Aí nessa poderosa e controversa homilia, refere o Pe. Pedro Quintela um ângulo não despiciente da questão: “esse «poder sem face» tem conseguido colar a Igreja, o seu clero e as suas práticas, rituais e instituições a uma cambada de tarados e de lugares sinistros. Ora o que o poder pretende é que da identificação da Igreja com tais horrores, decorra a insignificância, a impotência, e o desprezo por qualquer coisa que a Igreja tenha a dizer sobre o Homem e a organização da sua vida em sociedade: aborto, eutanásia, fantasmas sobre o que é ser homem ou mulher, família tradicional, novas configurações da mesma nascidas da perda do centro, tudo isso deixa de poder dialogar com o pensamento católico, a quem não se deixa de colar a pequeníssima parte como expressiva de um todo sistémico. E eis que aí estão de novo à solta velhos ressentimentos anticlericais a pedir que se esmague a «infame»: a Igreja”. Dito isto, não se interrogou o jornalista sobre os propósitos do esquisito inquérito efectuado pela C.I. aos bispos e consagrados(as) sobre as suas origens sociológicas, perfis psicológicos e consequentes comentários às indumentárias usados e modos de estar a fazer lembrar os velhos interrogatórios “científicos”? A mim fez-me lembrar métodos hediondos, quando não a escola da Antropologia Criminal, fundada por Cesare Lombroso (1835 / 1909) adoptada em Portugal pelos republicanos na criminalização dos jesuítas após o 5 de Outubro de 1910. Encolhemo-nos, rebaixamo-nos na consciência do nosso pecado, e em pouco tempo os “impecáveis e bem vistos” dançam sobre os nossos ossos.

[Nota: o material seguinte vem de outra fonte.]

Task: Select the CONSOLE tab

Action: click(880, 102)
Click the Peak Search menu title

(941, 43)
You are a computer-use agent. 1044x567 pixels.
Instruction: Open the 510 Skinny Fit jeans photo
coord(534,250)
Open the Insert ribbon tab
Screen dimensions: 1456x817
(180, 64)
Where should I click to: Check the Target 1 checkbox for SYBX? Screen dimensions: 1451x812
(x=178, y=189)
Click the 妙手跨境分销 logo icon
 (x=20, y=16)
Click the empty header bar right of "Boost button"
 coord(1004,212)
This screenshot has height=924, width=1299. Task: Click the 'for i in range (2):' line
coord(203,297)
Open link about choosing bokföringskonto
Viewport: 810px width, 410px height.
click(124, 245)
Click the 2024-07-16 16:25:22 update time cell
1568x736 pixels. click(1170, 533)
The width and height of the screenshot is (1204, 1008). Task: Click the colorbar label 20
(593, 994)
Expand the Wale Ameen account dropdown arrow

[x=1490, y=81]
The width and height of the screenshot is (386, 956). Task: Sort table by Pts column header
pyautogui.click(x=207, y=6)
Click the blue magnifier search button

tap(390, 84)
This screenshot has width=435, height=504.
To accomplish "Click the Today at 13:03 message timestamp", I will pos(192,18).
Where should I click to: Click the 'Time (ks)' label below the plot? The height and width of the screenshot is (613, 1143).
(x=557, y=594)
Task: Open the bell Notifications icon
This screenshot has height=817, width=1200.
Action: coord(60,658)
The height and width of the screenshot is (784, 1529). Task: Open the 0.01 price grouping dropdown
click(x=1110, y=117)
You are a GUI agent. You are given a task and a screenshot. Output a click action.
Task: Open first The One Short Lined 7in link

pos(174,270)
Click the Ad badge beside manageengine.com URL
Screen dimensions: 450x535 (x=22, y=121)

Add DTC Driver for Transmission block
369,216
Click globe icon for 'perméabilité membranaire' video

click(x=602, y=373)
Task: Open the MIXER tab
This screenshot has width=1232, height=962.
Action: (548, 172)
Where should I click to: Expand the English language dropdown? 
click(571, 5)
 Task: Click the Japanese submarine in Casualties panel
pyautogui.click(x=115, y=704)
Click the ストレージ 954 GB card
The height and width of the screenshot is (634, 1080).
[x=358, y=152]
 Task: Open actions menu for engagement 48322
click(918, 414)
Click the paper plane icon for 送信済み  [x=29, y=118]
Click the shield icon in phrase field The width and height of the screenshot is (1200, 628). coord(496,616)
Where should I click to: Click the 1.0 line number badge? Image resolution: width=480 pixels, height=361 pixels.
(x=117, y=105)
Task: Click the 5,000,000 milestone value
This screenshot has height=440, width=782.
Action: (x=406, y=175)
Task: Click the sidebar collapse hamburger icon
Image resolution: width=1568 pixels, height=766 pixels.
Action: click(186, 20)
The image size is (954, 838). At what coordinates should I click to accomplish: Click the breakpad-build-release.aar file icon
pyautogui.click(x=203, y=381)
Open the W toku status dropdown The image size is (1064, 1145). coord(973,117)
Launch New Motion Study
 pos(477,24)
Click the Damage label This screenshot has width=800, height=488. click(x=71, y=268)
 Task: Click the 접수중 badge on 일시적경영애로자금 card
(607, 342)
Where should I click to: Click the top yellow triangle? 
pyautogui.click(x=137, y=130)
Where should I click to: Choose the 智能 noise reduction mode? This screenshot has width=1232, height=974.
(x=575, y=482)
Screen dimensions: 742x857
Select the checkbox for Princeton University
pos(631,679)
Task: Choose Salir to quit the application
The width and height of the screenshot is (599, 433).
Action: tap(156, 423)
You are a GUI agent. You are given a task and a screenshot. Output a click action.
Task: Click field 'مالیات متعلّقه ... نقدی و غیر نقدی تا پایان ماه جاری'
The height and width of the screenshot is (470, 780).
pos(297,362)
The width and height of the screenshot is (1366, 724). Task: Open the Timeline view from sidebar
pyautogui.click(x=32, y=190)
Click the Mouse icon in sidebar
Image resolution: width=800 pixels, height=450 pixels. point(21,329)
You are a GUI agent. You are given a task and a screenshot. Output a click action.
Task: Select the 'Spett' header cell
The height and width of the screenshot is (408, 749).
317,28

Estarei a ser injusto ao centrar este meu texto na crítica a um artigo (e a uma linha editorial que deploro) do João Francisco Gomes, que sendo editor nas questões ligadas à Igreja não demonstra a mais pequena sensibilidade para com o tema. Mas não posso deixar de referir aqui a infeliz crónica do João Miguel Tavares, jornalista que admiro, genericamente pelo seu profissionalismo e capacidade de análise de temas complexos, em que, na critica a um artigo do Pe. Gonçalo Portocarrero de Almada no Observador, cuja opinião me pareceu bastante equilibrada (não temos de concordar em tudo), usou de recursos estilísticos ofensivos que me pareceram inapropriados duma pessoa da sua craveira intelectual, para mais reclamando-se católico.
Mal de nós quando nos surpreendermos com vozes que permanecem independentes e livres no nosso espaço público – é feio atiçar-lhes a turba. Mal de nós quando não nos inquietamos por uma interpretação unívoca de um determinado acontecimento ou a ela cedemos por comodismo ou ambições pessoais – é franquear as portas à estupidificação, e de caminho às mais cobardes tiranias das multidões. Por isso não desisto da minha Igreja a que pertenço com alegria. E, sobre aquilo em que acreditamos ser importante para as nossas vidas e dos nossos filhos, não nos calaremos.